● **Directions**: Reproduce verbatim everything in the distribution pricing passage from "A distribution agreement" down to "purchased, or otherwise?".

=== Text extract ===

May a distribution contract specify that the supplier’s price to the distributor will be no higher than its lowest price to other customers?
A distribution agreement may in principle include a clause stipulating that the supplier’s price to the distributor will be no higher than its lowest price to other customers (a ‘most favoured customer’ clause).
Are there restrictions on a seller’s ability to charge different prices to different customers, based on location, type of customer, quantities purchased, or otherwise?
Considering that contractual freedom is a cornerstone of the Belgian legal order, the seller can in principle differentiate its prices, insofar as such differences are not in violation of competition law, consumer legislation and possible regulatory provisions that might be applicable, and it does not constitute an abuse of rights.
To avoid being dragged into a discussion or even litigation based on an alleged violation of the anti-discrimination regulation, it is recommended to underpin differentiated prices with objective reasons (eg, transport costs, marketing, volumes, etc).
Geographic and customer restrictions
May a supplier restrict the geographic areas or categories of customers to which its distribution partner resells? Are exclusive territories permitted? May a supplier reserve certain customers to itself? If not, how are the limitations on such conduct enforced? Is there a distinction between active sales efforts and passive sales that are not actively solicited, and how are those terms defined?

=== Source material ===

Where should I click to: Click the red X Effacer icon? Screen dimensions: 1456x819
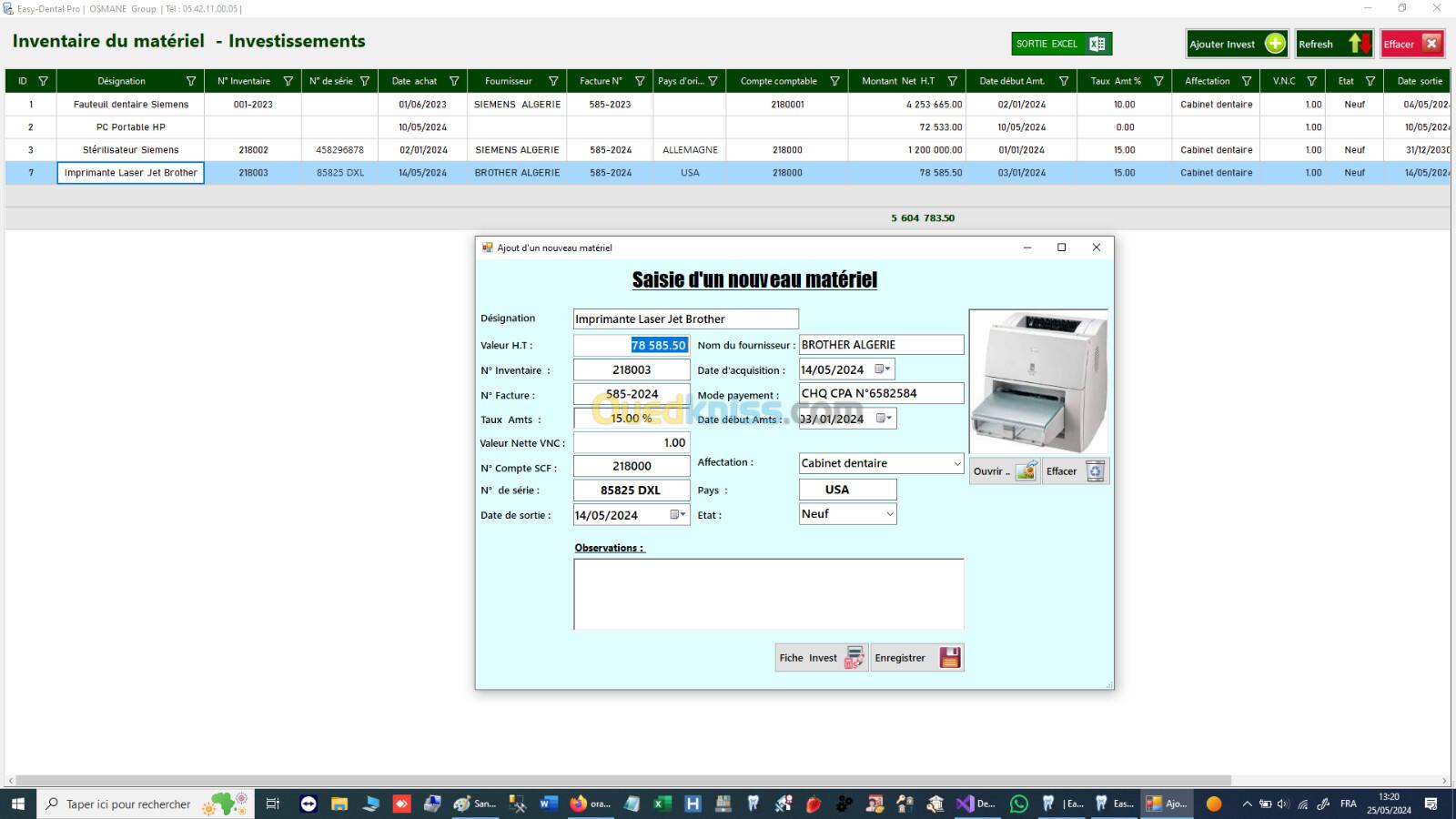pos(1431,44)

===

● **Written response**:
A distribution agreement may in principle include a clause stipulating that the supplier’s price to the distributor will be no higher than its lowest price to other customers (a ‘most favoured customer’ clause).
Are there restrictions on a seller’s ability to charge different prices to different customers, based on location, type of customer, quantities purchased, or otherwise?